YOUR TASK -
Print out the complete set of records below, exactly as they read.

Saved data entries:
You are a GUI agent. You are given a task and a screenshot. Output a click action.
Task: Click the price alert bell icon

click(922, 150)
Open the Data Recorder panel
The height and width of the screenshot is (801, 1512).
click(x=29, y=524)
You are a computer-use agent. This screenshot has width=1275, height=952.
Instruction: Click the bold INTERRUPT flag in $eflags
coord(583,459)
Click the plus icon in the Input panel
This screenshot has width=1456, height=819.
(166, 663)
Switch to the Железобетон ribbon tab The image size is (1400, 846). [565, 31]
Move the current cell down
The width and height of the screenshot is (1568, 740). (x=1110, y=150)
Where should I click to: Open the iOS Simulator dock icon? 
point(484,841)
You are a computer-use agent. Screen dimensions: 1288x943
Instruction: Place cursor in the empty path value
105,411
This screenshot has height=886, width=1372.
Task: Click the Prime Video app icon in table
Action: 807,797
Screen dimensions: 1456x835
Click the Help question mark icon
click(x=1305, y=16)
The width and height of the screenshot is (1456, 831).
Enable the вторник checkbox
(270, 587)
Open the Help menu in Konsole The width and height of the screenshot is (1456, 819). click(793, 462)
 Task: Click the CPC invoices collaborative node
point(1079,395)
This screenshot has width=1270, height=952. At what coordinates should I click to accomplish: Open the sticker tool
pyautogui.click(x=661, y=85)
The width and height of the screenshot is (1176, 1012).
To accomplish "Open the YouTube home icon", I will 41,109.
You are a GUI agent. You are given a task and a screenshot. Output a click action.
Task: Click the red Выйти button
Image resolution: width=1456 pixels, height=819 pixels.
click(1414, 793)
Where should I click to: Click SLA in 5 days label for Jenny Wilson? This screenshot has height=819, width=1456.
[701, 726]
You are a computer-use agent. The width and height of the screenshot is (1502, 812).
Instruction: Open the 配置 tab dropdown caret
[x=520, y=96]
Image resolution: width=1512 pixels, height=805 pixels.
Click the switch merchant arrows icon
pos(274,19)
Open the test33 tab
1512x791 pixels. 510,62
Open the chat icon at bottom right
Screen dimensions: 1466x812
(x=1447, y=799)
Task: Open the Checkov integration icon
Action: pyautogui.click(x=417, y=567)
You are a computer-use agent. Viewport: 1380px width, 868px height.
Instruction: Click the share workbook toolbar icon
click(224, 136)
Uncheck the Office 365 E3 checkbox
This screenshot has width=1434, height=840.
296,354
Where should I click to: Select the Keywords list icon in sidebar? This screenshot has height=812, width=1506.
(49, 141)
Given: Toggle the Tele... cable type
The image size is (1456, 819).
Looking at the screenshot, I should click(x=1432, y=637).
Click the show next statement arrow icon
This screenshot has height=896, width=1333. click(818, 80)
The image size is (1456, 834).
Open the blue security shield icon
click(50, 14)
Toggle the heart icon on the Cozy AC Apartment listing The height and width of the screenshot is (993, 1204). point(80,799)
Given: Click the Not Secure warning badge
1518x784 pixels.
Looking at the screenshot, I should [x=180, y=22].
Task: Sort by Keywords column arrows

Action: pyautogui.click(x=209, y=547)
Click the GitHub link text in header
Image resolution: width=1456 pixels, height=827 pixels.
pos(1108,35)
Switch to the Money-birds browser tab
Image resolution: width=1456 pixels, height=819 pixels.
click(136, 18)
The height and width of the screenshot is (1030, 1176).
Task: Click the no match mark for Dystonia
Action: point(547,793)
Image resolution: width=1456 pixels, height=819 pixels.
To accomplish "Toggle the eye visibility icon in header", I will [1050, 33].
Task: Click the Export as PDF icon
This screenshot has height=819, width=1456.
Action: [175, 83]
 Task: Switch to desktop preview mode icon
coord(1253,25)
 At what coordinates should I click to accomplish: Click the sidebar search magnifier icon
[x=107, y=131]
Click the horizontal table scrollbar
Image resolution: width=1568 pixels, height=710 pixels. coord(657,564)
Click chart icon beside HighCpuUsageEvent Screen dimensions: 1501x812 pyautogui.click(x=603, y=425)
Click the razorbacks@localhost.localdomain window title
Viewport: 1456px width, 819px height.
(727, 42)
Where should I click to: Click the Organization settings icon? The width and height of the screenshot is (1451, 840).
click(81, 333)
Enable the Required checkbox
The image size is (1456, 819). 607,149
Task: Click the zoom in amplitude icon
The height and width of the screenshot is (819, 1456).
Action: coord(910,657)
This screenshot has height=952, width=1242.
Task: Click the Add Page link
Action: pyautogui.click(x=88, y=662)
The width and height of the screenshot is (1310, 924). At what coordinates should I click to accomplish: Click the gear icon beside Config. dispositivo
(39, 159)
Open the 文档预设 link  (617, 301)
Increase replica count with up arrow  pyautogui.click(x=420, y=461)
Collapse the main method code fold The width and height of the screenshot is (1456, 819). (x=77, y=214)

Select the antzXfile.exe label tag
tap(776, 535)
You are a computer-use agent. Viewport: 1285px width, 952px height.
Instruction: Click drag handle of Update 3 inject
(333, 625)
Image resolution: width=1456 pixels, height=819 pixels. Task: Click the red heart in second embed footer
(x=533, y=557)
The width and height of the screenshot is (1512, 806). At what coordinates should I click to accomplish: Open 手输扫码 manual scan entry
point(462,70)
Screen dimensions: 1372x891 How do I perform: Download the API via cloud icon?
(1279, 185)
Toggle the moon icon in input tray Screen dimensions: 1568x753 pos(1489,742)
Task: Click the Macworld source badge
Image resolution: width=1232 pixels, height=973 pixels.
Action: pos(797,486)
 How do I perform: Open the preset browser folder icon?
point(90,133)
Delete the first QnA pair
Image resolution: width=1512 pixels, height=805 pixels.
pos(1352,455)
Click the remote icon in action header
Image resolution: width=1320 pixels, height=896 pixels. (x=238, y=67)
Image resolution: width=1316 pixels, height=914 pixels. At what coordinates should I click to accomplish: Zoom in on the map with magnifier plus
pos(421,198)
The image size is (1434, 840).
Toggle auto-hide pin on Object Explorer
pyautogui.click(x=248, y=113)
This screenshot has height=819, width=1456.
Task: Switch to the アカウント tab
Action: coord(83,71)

ANSWER AREA -
You are a GUI agent. You are given a task and a screenshot. Output a click action.
Task: Click the price alert bell icon

click(922, 150)
Open the Data Recorder panel
The height and width of the screenshot is (801, 1512).
click(x=29, y=524)
You are a computer-use agent. This screenshot has width=1275, height=952.
Instruction: Click the bold INTERRUPT flag in $eflags
coord(583,459)
Click the plus icon in the Input panel
This screenshot has width=1456, height=819.
(166, 663)
Switch to the Железобетон ribbon tab The image size is (1400, 846). [565, 31]
Move the current cell down
The width and height of the screenshot is (1568, 740). (x=1110, y=150)
Where should I click to: Open the iOS Simulator dock icon? 
point(484,841)
You are a computer-use agent. Screen dimensions: 1288x943
Instruction: Place cursor in the empty path value
105,411
This screenshot has height=886, width=1372.
Task: Click the Prime Video app icon in table
Action: 807,797
Screen dimensions: 1456x835
Click the Help question mark icon
click(x=1305, y=16)
The width and height of the screenshot is (1456, 831).
Enable the вторник checkbox
(270, 587)
Open the Help menu in Konsole The width and height of the screenshot is (1456, 819). click(793, 462)
 Task: Click the CPC invoices collaborative node
point(1079,395)
This screenshot has width=1270, height=952. At what coordinates should I click to accomplish: Open the sticker tool
pyautogui.click(x=661, y=85)
The width and height of the screenshot is (1176, 1012).
To accomplish "Open the YouTube home icon", I will 41,109.
You are a GUI agent. You are given a task and a screenshot. Output a click action.
Task: Click the red Выйти button
Image resolution: width=1456 pixels, height=819 pixels.
click(1414, 793)
Where should I click to: Click SLA in 5 days label for Jenny Wilson? This screenshot has height=819, width=1456.
[701, 726]
You are a computer-use agent. The width and height of the screenshot is (1502, 812).
Instruction: Open the 配置 tab dropdown caret
[x=520, y=96]
Image resolution: width=1512 pixels, height=805 pixels.
Click the switch merchant arrows icon
pos(274,19)
Open the test33 tab
1512x791 pixels. 510,62
Open the chat icon at bottom right
Screen dimensions: 1466x812
(x=1447, y=799)
Task: Open the Checkov integration icon
Action: pyautogui.click(x=417, y=567)
You are a computer-use agent. Viewport: 1380px width, 868px height.
Instruction: Click the share workbook toolbar icon
click(224, 136)
Uncheck the Office 365 E3 checkbox
This screenshot has width=1434, height=840.
296,354
Where should I click to: Select the Keywords list icon in sidebar? This screenshot has height=812, width=1506.
(49, 141)
Given: Toggle the Tele... cable type
The image size is (1456, 819).
Looking at the screenshot, I should click(x=1432, y=637).
Click the show next statement arrow icon
This screenshot has height=896, width=1333. click(818, 80)
The image size is (1456, 834).
Open the blue security shield icon
click(50, 14)
Toggle the heart icon on the Cozy AC Apartment listing The height and width of the screenshot is (993, 1204). point(80,799)
Given: Click the Not Secure warning badge
1518x784 pixels.
Looking at the screenshot, I should [x=180, y=22].
Task: Sort by Keywords column arrows

Action: pyautogui.click(x=209, y=547)
Click the GitHub link text in header
Image resolution: width=1456 pixels, height=827 pixels.
pos(1108,35)
Switch to the Money-birds browser tab
Image resolution: width=1456 pixels, height=819 pixels.
click(136, 18)
The height and width of the screenshot is (1030, 1176).
Task: Click the no match mark for Dystonia
Action: point(547,793)
Image resolution: width=1456 pixels, height=819 pixels.
To accomplish "Toggle the eye visibility icon in header", I will [1050, 33].
Task: Click the Export as PDF icon
This screenshot has height=819, width=1456.
Action: [175, 83]
 Task: Switch to desktop preview mode icon
coord(1253,25)
 At what coordinates should I click to accomplish: Click the sidebar search magnifier icon
[x=107, y=131]
Click the horizontal table scrollbar
Image resolution: width=1568 pixels, height=710 pixels. coord(657,564)
Click chart icon beside HighCpuUsageEvent Screen dimensions: 1501x812 pyautogui.click(x=603, y=425)
Click the razorbacks@localhost.localdomain window title
Viewport: 1456px width, 819px height.
(727, 42)
Where should I click to: Click the Organization settings icon? The width and height of the screenshot is (1451, 840).
click(81, 333)
Enable the Required checkbox
The image size is (1456, 819). 607,149
Task: Click the zoom in amplitude icon
The height and width of the screenshot is (819, 1456).
Action: coord(910,657)
This screenshot has height=952, width=1242.
Task: Click the Add Page link
Action: pyautogui.click(x=88, y=662)
The width and height of the screenshot is (1310, 924). At what coordinates should I click to accomplish: Click the gear icon beside Config. dispositivo
(39, 159)
Open the 文档预设 link  (617, 301)
Increase replica count with up arrow  pyautogui.click(x=420, y=461)
Collapse the main method code fold The width and height of the screenshot is (1456, 819). (x=77, y=214)

Select the antzXfile.exe label tag
tap(776, 535)
You are a computer-use agent. Viewport: 1285px width, 952px height.
Instruction: Click drag handle of Update 3 inject
(333, 625)
Image resolution: width=1456 pixels, height=819 pixels. Task: Click the red heart in second embed footer
(x=533, y=557)
The width and height of the screenshot is (1512, 806). At what coordinates should I click to accomplish: Open 手输扫码 manual scan entry
point(462,70)
Screen dimensions: 1372x891 How do I perform: Download the API via cloud icon?
(1279, 185)
Toggle the moon icon in input tray Screen dimensions: 1568x753 pos(1489,742)
Task: Click the Macworld source badge
Image resolution: width=1232 pixels, height=973 pixels.
Action: pos(797,486)
 How do I perform: Open the preset browser folder icon?
point(90,133)
Delete the first QnA pair
Image resolution: width=1512 pixels, height=805 pixels.
pos(1352,455)
Click the remote icon in action header
Image resolution: width=1320 pixels, height=896 pixels. (x=238, y=67)
Image resolution: width=1316 pixels, height=914 pixels. At what coordinates should I click to accomplish: Zoom in on the map with magnifier plus
pos(421,198)
The image size is (1434, 840).
Toggle auto-hide pin on Object Explorer
pyautogui.click(x=248, y=113)
This screenshot has height=819, width=1456.
Task: Switch to the アカウント tab
Action: coord(83,71)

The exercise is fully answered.